= Mashak =

Indian musical instrument

The mashak (also known as mushak baja, masak, mishek, meshek, moshug, moshaq, moshuq, mashak bin, bin baji) is a type of bagpipe found in Northern India, Rajasthan Uttarakhand, Sudurpaschim Province (especially Baitadi and Darchula district) of Nepal and parts of Pakistan and Afghanistan. The pipe was associated with weddings and festive occasions. In India it is historically found in Rajasthan and Uttar Pradesh and Uttarakhand. This bagpipe uses single reeds, and can be played either as a drone or as a melody instrument.

==Etymology==
The etymology of the term mashak stems from its common use in India, referring to a skin bag used for carrying water. This skin bag shares a similar function to the air bag of the bag pipes.

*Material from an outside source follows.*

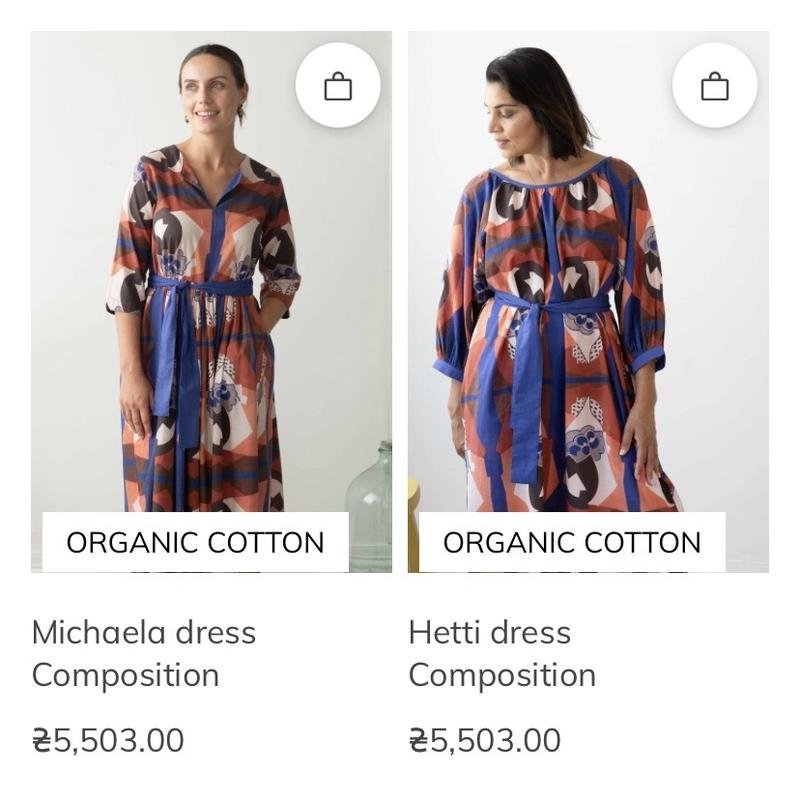Click the Michaela dress price ₴5,503.00

108,740
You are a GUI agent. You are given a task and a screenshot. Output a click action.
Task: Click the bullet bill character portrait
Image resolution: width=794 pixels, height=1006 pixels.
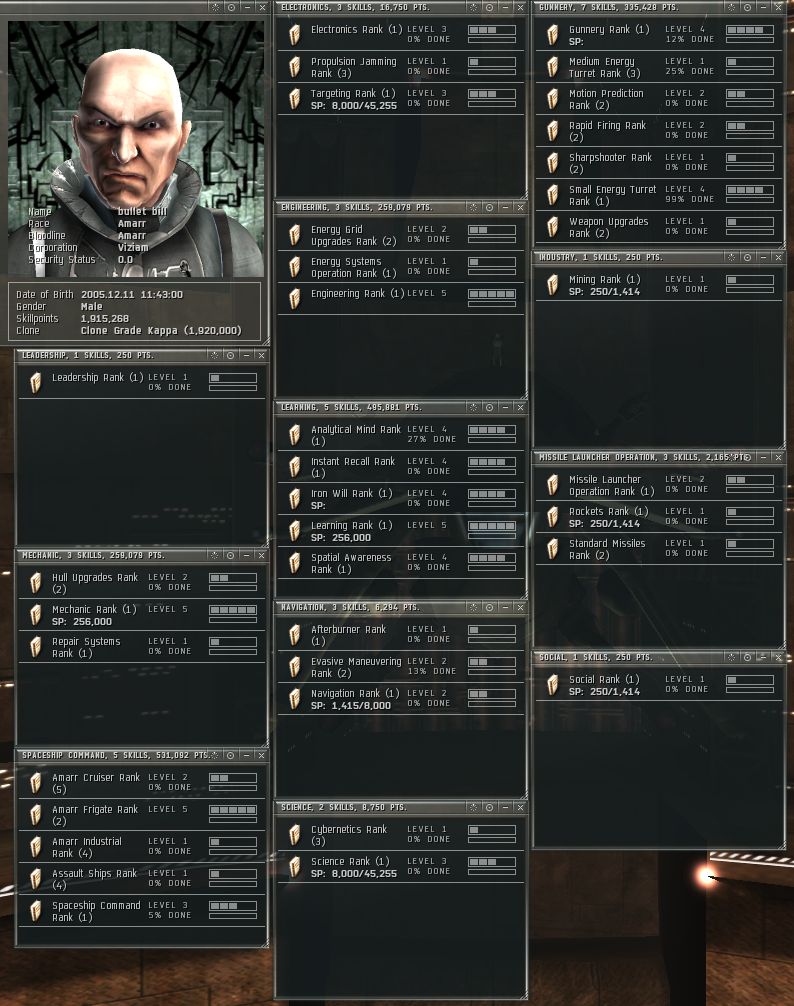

==Relation with the Scottish Highland pipes==

Some academics dispute any indigenous origins of the mashak; researcher Ander Burton Alter wrote in 2000 that the pipes today played in Kumaon are Scottish Highland bagpipes with one bass and two tenor drones, with no local manufacturer or evidence of existence prior to British rule in 1814. Organologist Anthony Baines, however, described an intermediary development stage wherein Indian musicians imitated the Highland pipe by tying "an extra pipe or two" into their mashak. Similarly, the New Grove Dictionary of Musical Instruments (1984) describes the traditional mashak as becoming rare as it is displaced by the Scottish pipes.

== Bagpipes in Uttarakhand ==
The bagpipe is an essential part of music and culture of Garhwal and Kumaon.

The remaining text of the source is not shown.